それに沙耶と真奈、そして友梨亜も多分いる。
どう考えても美優が思っている通りは無理だ。
「多分、知り合いもいるんだけど……それでいいなら」
「うん。いいよ。じゃあ後でね」
そういいつつ、美優も俺の所から去って行った。
「お前は本当に色男だな。」
いつの間にか俺の隣にいた尚道がそんなことを言ってくる。
「安城さんに立石さんまで手篭めにして。それにさっきの可愛いちびっ子コンビはなんだよ。お前はハーレムでも作りたいのか?」
「いや、そんなんじゃないわ。てかお前今まで俺と距離とってただろうが。今になって何で近づいてくるんだよ」
そうだよ、こいつは噂がたってから俺とは一切話すことがなかっただろうが。
それが何今になって話しかけてくるんだよ。
「その件に関してはすまなかったとしか言いようがない」
尚道が俺に向かって頭を下げている。
こいつにして珍しい。
「ただな、代わりに色々分かったことがあるぞ。噂の出所は……」
「由良だろ。その件はもう解決したよ」
あの後由良の問題は解決した。
ただ、俺の噂はいまだに残っているけど、まぁそのことはいいだろう。
「まぁ、そうなんだがな……じゃあこれだけは渡しておくわ」
そういい、尚道は俺にある紙を渡す。
その紙にはこの学校の生徒の名前が書き連ねられている。
「それは今回の噂の出所とか由良達の悪事の資料だよ。いや~調べると色々出てくる出てくる。
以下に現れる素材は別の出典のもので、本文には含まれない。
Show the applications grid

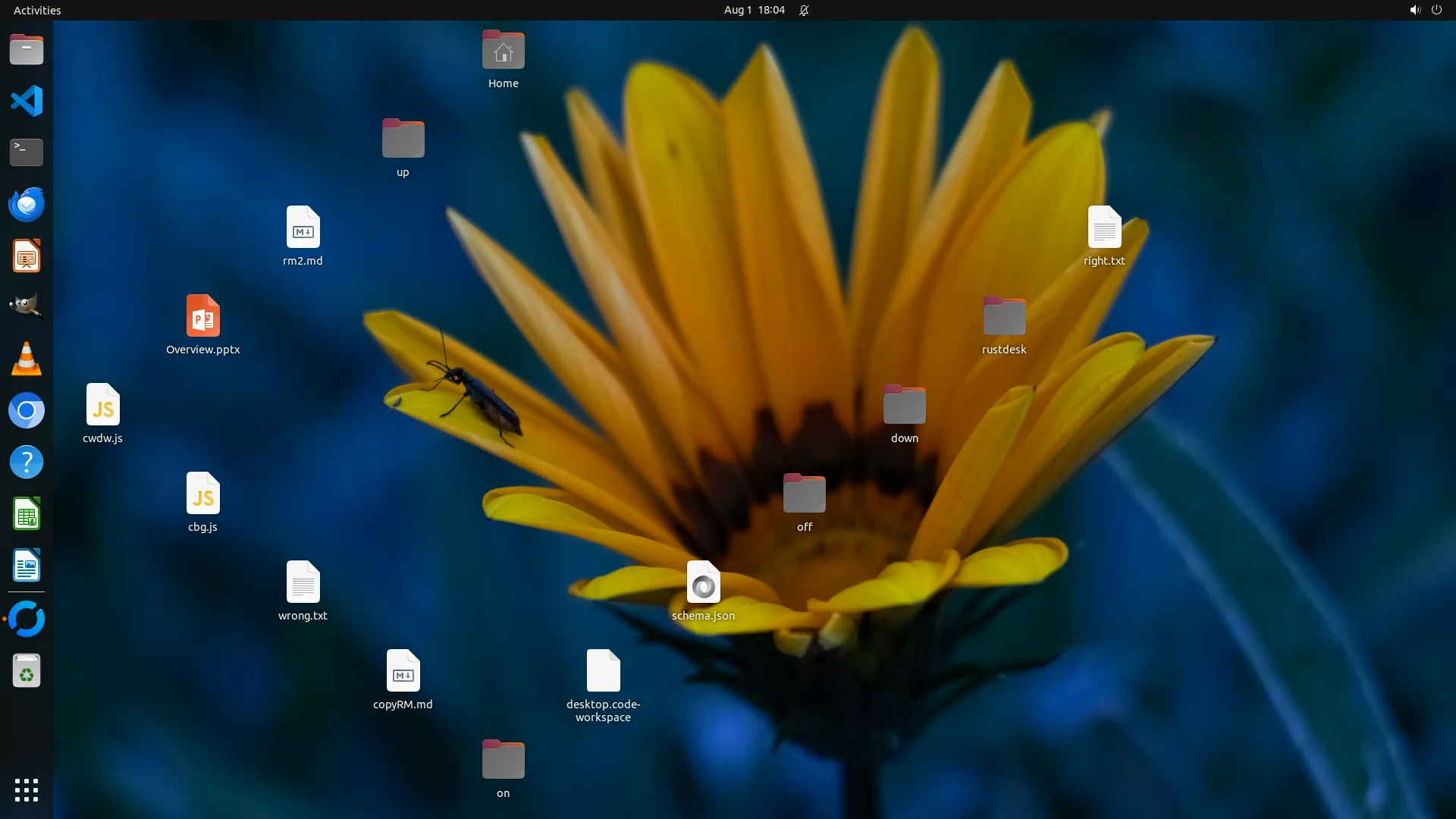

由良達の悪事の数々」
こいつ、こんなこと調べていたのかよ。
俺の知らないものまでこの資料にはのってやがる。
「その資料はお前に渡すから、これで由良達を好きにすればいいさ。まっ、お前に言われたことを俺は実戦しただけだから」
俺は何かこいつに言ったっけ?
考えてみるが何も思いだせない。
「お前が言っただろうが。噂を真に受けるなって。だから今回は調べたんだよ」
そういう尚道はこちらを向いて笑っていた。
尚道は俺の言ったことを流さないでちゃんと聞いていたんだな。
俺は少しうれしかった。
尚道が俺の言ったことを実戦してくれたことに。
「すまないな。俺こそ勘違いしていてごめんな」
「いいってことよ。あの時誰もお前の所にに近づかなかったからな。そう思われるのも仕方がないよ」
そういうと尚道は俺に右手を差し出してきた。
これは仲直りの握手と言うことなのだろう。
俺は尚道の右手を握り返す。
これで仲直りだ。
「そう言えば、お前も後夜祭どうするんだ? 予定がなければ俺達と過ごすか?」
「じゃあ、お願いするよ」
そういい、俺と尚道の契約は成立した。
何か重要なことを忘れている気がするが、それを俺は完全に忘れていた。